== Material supplied ==
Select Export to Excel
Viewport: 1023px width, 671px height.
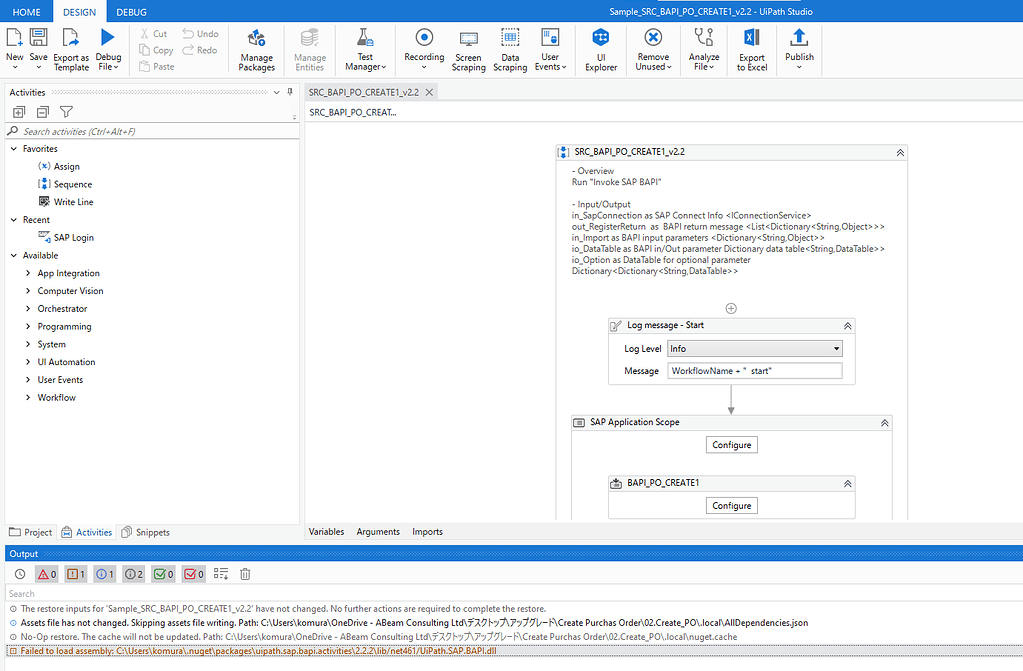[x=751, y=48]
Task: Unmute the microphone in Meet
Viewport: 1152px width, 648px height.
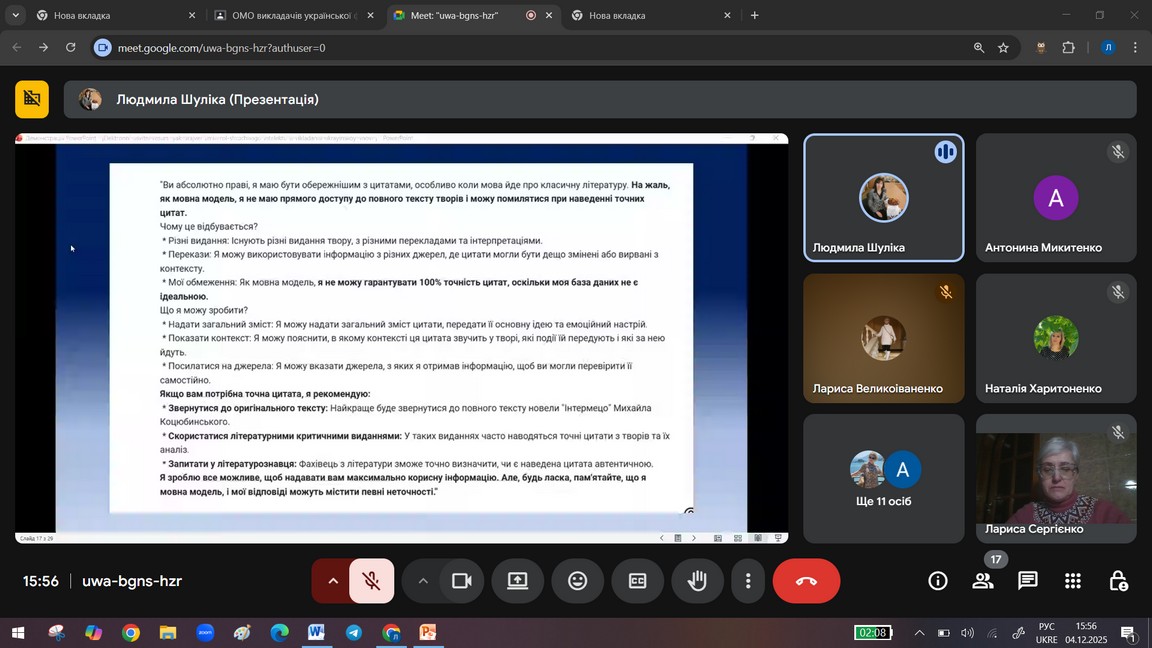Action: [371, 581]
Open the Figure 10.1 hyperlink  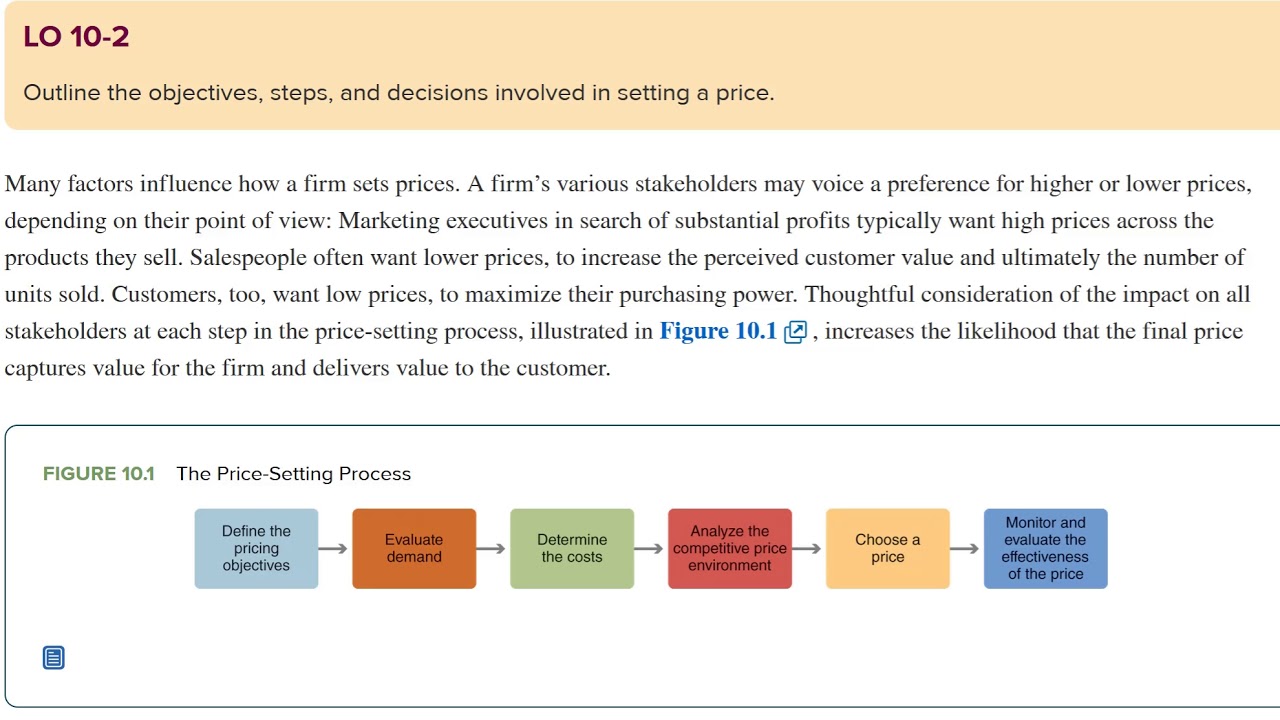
===
_To do_
All records, pictures excluded: copy them exactly.

_Task answer_
Select Export to Excel
Viewport: 1023px width, 671px height.
[x=751, y=48]
Task: Unmute the microphone in Meet
Viewport: 1152px width, 648px height.
Action: [371, 581]
Open the Figure 10.1 hyperlink  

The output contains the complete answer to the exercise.